Requirement: Copy every line of the records below word for word, leaving out the pictures.
::: Data excerpts
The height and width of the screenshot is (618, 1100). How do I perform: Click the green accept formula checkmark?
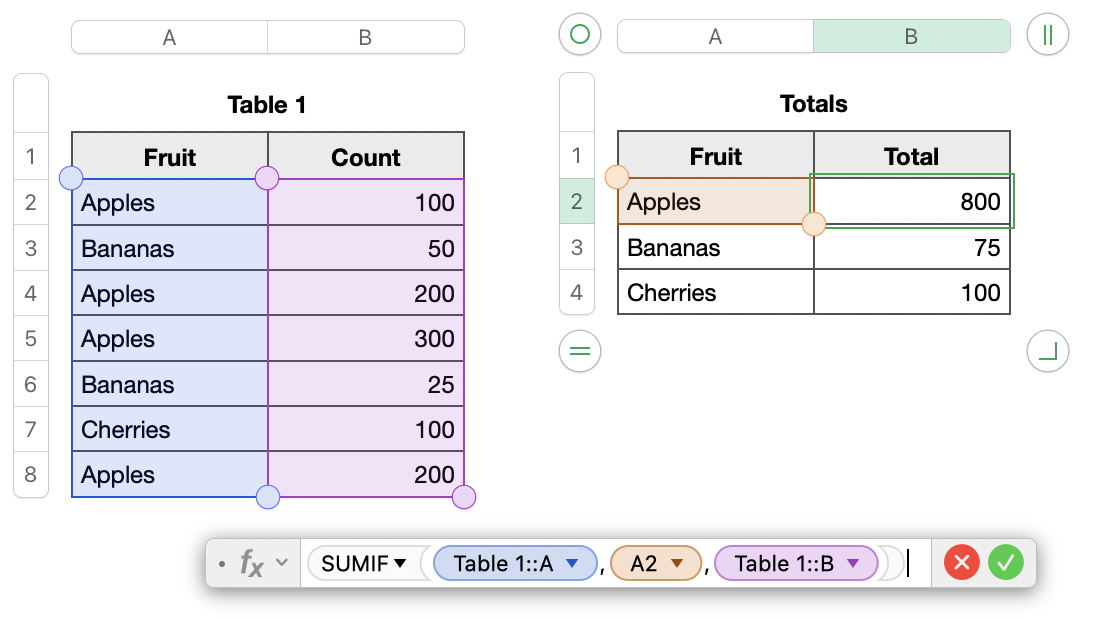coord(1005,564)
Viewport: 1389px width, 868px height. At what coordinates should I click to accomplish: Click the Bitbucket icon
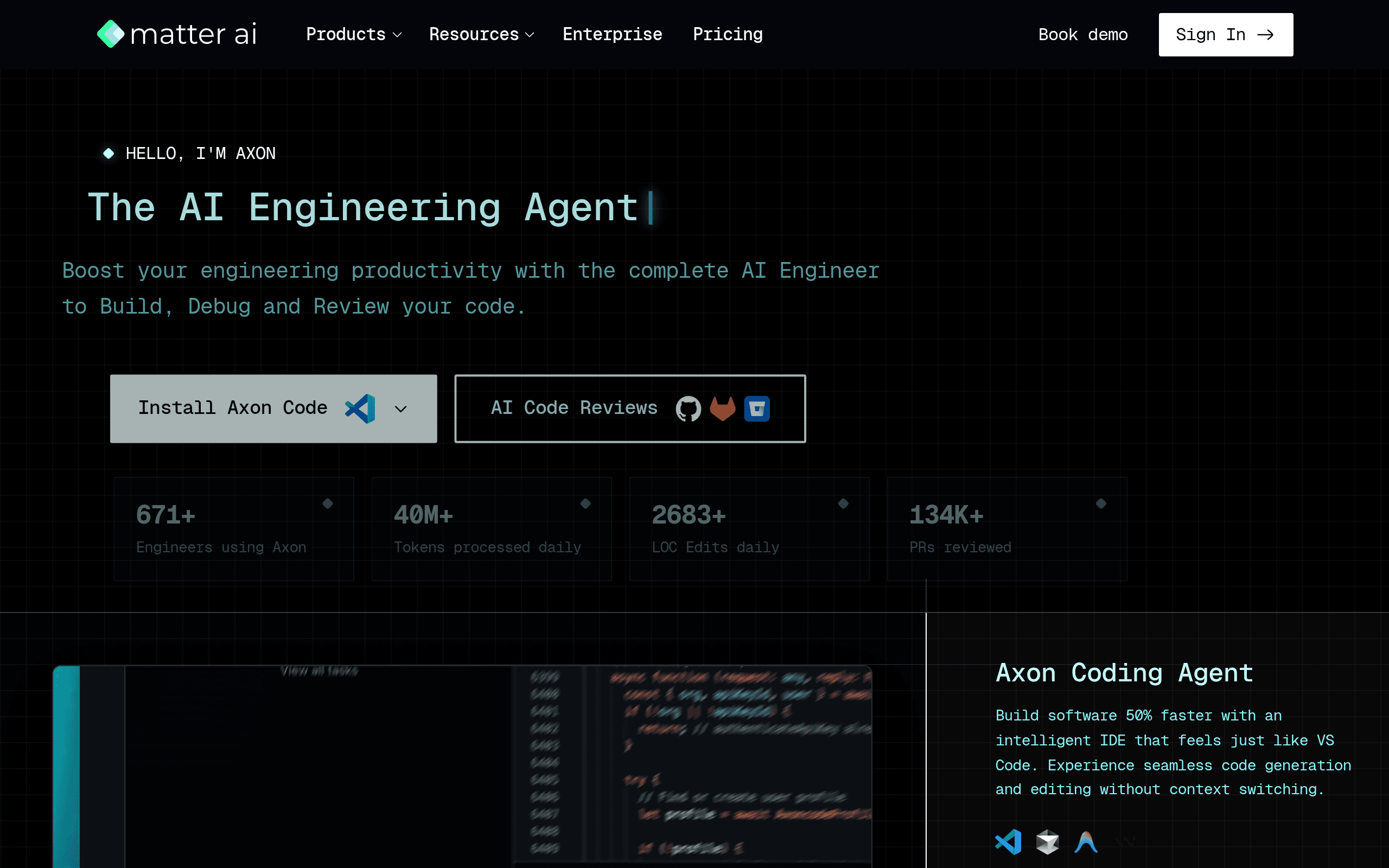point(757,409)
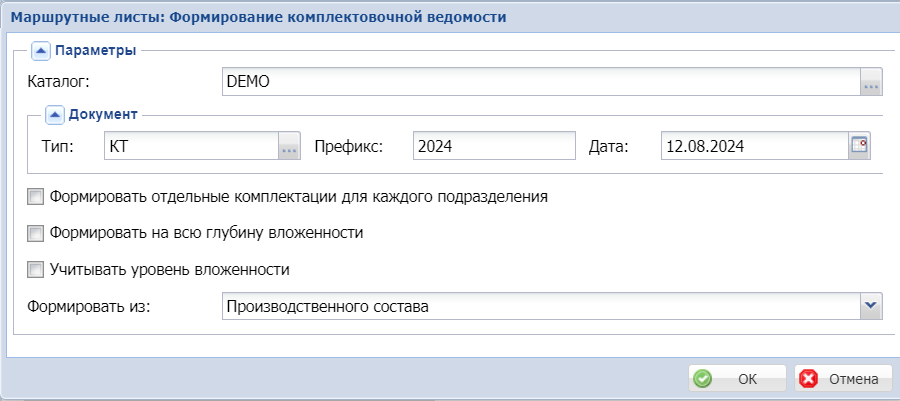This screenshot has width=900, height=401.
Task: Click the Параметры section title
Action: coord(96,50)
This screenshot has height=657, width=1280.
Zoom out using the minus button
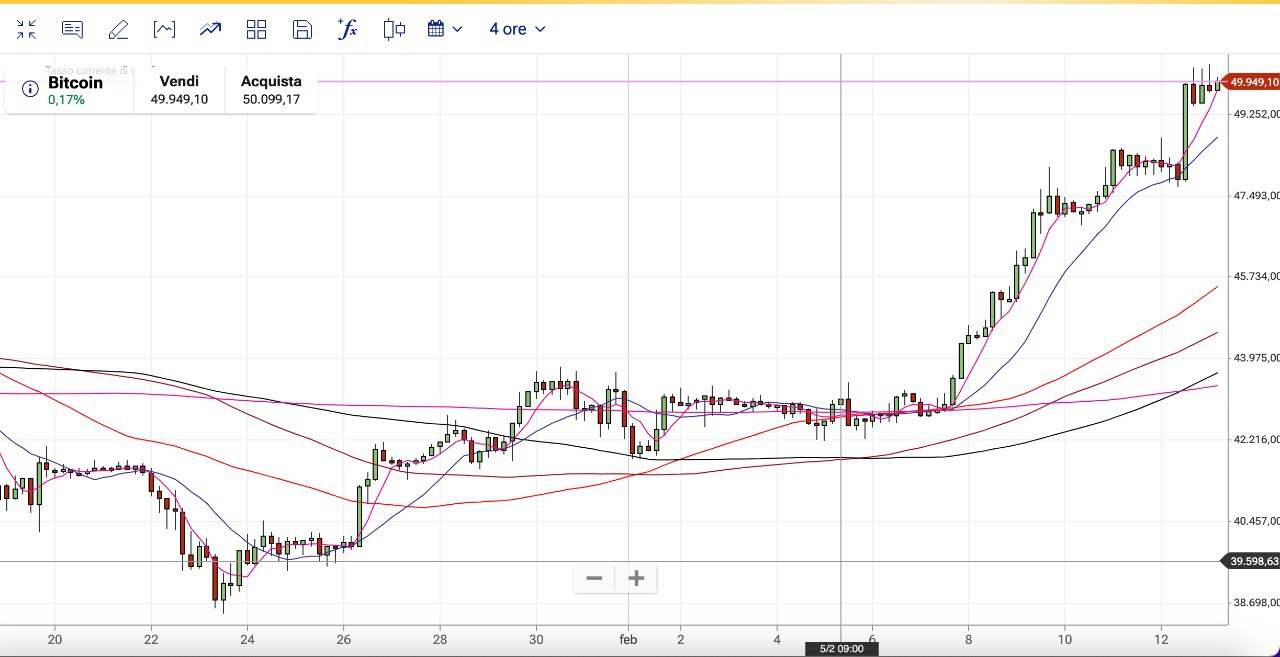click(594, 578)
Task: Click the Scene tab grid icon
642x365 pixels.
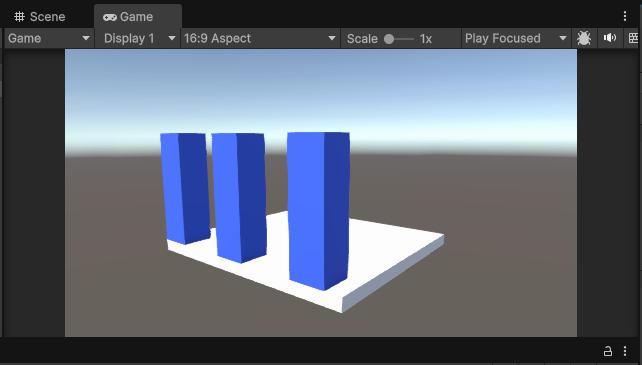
::::::
Answer to the exercise:
The height and width of the screenshot is (618, 1100). How do I perform: Click the green accept formula checkmark?
coord(1005,564)
Viewport: 1389px width, 868px height. At what coordinates should I click to accomplish: Click the Bitbucket icon
point(757,409)
This screenshot has width=900, height=401.
Task: Click the Параметры section title
Action: coord(96,50)
This screenshot has height=657, width=1280.
Zoom out using the minus button
click(594, 578)
Task: Click the Scene tab grid icon
642x365 pixels.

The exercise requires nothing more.